Just a week before the abduction another parent withdrew his son from school after reports of criminal gangs operating in the area.

He tried to persuade Umar to take Mustapha away too, but his father wanted him to sit his exams and was reassured by teachers who told him the students were safe.

"I trusted them with my child. Now I can't sleep normally since the kidnapping, I'm always wondering what sort of conditions the children are being kept in, how they are sleeping and if they are able to get clean water and enough food," Umar says.

He adds they have heard very little from the school or the government since the kidnapping and he is desperately worried his son will be harmed.

But, while his wife has begged him to take Mustapha's brothers and sisters out of school, he is adamant that his children should continue with their studies.

According to Unicef, more than 1,500 schools have been forced to close in central and northern Nigeria because of the insecurity. But Umar believes the solution to the insecurity lies in education.

"People are withdrawing their children from schools across the state. But we're already backwards in terms of education, so this will cause even more problems in the future," Umar says.

"My wife is tortured by worrying about the safety of our children but I believe it is crucial that they get their education."

'Without security there is no education'

On 5 July, 120 students were kidnapped from Bethel Baptist High School in Kujama, Kaduna State.

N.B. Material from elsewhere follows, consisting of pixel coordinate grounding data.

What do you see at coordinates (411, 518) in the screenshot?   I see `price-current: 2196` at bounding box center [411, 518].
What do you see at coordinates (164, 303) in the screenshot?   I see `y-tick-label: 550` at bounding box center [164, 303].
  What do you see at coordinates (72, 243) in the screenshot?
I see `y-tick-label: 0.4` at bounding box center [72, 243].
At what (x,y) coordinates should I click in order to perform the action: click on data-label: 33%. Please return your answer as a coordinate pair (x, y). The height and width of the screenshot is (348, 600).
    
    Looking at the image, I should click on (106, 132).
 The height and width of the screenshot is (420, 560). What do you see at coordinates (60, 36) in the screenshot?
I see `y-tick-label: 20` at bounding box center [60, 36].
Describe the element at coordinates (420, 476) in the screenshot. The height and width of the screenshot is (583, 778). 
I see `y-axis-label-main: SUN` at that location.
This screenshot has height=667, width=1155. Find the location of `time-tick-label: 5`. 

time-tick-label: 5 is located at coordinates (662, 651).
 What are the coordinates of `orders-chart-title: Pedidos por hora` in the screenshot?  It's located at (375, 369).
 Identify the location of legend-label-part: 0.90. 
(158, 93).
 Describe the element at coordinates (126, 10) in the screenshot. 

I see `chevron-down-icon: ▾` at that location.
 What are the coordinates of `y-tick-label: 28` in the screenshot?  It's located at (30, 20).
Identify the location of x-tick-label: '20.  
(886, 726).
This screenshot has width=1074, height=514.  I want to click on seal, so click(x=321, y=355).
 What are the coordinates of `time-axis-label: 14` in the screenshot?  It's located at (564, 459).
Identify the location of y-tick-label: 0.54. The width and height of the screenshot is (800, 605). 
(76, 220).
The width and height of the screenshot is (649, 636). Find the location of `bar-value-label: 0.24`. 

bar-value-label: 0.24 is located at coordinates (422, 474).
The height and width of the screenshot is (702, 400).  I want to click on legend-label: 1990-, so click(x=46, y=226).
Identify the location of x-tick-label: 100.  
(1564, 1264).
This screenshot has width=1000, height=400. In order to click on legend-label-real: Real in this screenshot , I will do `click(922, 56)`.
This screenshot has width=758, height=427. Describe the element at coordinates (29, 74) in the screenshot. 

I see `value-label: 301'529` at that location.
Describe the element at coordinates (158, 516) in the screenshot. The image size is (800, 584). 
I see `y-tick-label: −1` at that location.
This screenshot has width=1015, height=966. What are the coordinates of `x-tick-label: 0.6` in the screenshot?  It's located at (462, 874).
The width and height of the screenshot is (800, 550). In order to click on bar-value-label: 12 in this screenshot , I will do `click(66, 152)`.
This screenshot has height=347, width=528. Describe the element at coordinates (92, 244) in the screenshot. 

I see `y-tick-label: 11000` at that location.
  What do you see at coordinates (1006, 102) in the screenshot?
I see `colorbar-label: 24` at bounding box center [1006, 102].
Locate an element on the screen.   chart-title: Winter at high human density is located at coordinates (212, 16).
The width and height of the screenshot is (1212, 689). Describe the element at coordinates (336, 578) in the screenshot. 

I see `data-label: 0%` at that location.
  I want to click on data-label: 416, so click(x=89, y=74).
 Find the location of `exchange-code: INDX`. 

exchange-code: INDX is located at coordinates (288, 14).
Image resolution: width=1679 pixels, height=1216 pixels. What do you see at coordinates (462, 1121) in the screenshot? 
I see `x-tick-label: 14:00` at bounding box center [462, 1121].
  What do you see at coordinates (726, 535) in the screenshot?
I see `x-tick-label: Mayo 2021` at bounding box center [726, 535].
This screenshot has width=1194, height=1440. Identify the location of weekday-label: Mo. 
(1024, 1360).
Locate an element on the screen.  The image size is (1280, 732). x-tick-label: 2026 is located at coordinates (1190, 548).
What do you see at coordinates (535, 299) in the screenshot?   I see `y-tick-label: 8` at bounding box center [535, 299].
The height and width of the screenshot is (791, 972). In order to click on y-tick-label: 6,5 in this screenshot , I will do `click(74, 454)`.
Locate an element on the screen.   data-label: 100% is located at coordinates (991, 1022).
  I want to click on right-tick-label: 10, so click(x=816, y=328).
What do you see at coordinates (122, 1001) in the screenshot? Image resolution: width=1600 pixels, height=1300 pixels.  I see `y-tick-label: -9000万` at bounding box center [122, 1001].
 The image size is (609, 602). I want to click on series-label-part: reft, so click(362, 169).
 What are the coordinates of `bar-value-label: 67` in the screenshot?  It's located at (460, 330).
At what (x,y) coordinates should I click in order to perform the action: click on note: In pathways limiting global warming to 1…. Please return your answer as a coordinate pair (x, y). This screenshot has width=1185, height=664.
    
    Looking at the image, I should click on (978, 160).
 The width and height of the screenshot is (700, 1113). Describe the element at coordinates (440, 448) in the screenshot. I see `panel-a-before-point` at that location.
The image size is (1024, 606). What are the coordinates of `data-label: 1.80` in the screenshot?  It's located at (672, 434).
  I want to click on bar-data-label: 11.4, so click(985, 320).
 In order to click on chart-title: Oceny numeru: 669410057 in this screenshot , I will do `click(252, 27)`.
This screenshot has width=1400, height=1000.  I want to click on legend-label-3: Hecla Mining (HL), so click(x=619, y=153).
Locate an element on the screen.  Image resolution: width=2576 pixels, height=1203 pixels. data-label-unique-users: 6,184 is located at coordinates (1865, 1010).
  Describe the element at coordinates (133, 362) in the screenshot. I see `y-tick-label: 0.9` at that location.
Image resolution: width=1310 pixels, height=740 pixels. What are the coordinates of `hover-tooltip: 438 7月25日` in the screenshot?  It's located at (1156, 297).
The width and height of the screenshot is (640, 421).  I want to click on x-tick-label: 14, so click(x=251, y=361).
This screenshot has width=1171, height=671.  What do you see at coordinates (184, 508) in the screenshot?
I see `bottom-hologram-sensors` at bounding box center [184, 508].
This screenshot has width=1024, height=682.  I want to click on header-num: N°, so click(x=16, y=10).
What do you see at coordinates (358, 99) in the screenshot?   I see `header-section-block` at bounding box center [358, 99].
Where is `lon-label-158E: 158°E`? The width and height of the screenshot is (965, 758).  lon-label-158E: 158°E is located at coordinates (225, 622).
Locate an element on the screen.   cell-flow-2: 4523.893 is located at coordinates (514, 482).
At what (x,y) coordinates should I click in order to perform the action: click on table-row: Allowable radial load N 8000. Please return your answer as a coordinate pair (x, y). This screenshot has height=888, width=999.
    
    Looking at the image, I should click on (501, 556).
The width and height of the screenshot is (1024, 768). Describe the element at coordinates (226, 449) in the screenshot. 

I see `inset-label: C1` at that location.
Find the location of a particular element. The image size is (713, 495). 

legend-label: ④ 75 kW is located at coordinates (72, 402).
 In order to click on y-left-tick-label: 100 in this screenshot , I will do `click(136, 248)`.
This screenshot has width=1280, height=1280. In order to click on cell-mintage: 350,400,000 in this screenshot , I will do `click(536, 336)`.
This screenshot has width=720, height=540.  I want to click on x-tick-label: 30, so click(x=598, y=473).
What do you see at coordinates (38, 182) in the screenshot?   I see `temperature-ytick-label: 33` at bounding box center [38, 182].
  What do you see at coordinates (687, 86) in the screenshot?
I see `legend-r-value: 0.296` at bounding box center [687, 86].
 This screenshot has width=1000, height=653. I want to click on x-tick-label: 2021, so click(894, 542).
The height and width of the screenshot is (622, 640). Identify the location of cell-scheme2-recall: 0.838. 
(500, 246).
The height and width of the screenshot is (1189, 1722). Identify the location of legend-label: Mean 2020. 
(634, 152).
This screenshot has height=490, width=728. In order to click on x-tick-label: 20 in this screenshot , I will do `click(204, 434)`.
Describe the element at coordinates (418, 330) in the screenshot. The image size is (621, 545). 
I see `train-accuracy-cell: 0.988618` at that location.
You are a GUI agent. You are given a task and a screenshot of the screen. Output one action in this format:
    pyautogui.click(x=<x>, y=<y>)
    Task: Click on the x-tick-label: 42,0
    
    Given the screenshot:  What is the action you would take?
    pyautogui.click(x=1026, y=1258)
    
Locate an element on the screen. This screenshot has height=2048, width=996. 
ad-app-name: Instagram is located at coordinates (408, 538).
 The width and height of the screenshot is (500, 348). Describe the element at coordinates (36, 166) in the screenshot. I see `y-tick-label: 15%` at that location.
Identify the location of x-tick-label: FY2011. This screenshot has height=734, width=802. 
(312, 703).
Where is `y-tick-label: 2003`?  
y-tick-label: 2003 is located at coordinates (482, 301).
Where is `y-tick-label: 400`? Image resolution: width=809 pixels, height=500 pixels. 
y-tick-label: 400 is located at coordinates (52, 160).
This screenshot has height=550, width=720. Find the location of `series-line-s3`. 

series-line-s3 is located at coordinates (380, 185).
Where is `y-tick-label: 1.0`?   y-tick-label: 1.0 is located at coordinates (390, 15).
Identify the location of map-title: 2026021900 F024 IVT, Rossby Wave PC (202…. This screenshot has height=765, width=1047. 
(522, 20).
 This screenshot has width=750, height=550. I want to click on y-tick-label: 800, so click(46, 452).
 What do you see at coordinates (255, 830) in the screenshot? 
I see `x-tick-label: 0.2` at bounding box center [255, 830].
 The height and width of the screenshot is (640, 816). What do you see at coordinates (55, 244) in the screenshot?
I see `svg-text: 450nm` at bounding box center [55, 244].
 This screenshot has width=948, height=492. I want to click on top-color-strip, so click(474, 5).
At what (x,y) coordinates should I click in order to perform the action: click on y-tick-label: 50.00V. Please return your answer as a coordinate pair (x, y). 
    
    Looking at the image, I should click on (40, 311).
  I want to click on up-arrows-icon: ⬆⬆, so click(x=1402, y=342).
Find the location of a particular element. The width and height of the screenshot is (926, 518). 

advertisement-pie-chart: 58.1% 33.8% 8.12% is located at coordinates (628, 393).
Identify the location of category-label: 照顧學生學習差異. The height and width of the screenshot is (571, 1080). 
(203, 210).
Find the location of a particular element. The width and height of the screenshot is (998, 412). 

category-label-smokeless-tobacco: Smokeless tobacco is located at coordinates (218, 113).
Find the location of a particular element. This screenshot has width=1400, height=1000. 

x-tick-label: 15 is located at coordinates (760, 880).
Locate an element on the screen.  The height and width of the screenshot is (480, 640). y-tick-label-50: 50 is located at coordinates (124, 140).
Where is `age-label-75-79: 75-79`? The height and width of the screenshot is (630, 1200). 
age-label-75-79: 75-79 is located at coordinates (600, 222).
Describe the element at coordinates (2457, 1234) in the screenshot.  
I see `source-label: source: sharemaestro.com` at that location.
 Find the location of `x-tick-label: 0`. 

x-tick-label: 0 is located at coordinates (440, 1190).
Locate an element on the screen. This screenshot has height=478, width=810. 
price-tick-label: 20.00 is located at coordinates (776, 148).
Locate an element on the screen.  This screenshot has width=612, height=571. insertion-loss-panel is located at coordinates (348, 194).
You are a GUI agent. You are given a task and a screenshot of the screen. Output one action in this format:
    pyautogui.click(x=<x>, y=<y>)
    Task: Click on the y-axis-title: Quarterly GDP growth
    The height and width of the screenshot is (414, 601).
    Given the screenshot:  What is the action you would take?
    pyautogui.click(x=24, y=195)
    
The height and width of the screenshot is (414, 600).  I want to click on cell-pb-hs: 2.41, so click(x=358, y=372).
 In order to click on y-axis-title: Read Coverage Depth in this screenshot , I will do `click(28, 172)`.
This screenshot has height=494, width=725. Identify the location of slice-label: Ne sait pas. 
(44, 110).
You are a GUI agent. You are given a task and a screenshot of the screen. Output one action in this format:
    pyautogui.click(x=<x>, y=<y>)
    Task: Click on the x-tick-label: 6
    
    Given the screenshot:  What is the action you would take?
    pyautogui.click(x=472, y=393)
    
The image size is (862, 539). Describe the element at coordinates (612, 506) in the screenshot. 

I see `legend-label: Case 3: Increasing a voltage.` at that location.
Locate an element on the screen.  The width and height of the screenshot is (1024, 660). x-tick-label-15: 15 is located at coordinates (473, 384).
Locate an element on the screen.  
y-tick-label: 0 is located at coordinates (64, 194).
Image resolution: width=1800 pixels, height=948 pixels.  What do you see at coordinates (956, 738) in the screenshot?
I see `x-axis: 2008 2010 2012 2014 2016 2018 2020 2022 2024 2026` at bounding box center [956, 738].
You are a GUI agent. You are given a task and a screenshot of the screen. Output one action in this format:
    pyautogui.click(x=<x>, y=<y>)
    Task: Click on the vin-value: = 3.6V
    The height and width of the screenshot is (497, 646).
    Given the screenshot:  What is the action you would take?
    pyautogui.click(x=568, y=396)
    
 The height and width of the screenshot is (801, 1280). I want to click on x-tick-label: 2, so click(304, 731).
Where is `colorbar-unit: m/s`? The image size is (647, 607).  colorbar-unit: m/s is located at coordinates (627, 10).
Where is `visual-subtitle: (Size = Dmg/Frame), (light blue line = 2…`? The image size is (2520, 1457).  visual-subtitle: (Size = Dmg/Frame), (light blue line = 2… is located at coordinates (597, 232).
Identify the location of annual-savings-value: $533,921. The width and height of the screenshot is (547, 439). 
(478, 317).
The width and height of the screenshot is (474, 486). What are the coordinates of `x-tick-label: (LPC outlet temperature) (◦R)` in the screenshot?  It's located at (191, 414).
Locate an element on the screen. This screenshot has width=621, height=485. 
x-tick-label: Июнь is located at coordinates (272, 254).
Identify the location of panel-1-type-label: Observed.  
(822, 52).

Nathan Joseph Kopzuma, 14, hopes to become a civil engineer. An avid reader, he loves learning about science at school.

Since the day he was kidnapped his father, a pastor, says he has not heard from him. The only news has come through the school authorities who are in touch with the kidnappers.

"As parents, we are traumatised. We want to do something to intervene, but we are helpless. We can't fight them ourselves, we can't go there and we don't know where the children are. We are dejected."

Joseph Kopzuma Hirdima says he has begged for the government to assist them to help rescue the children and bring them home. But with little progress, he says they have no alternative but to pray for God to intervene.

Rebecca Bulus, whose 13-year-old son Joseph was taken from the same school, described the shock of hearing that her son had been kidnapped: "The moment I heard, my world turned upside down. I nearly fainted, I've never wept like that - I wept bitterly for days. I can't describe how painful it is."

Since they were taken, all she has been told is that the children are alive.

She describes Joseph as a jovial, musical boy, who sings in the church band and plays the drums and piano. He is the second of four children, and despite being at boarding school, he remains close to his younger siblings at home and calls regularly to speak to them.

Bulus says her youngest children, still in primary school, are devastated and struggling to understand what has happened to their brother.

The kidnappers have demanded a large ransom for the children. The family are trying to raise the funds needed, but it is a huge financial pressure.

Bulus' husband is a church pastor and she teaches at a nearby junior school, but just three months ago she lost her job. Now the family have had to ask relatives to help support them to raise the money.

"We need security. Without that, there is no education. My eldest is also in boarding school and I'm worried about his safety. We are on the point of withdrawing him from school. We need to have peace in our country first - education can follow when that's been achieved," she says.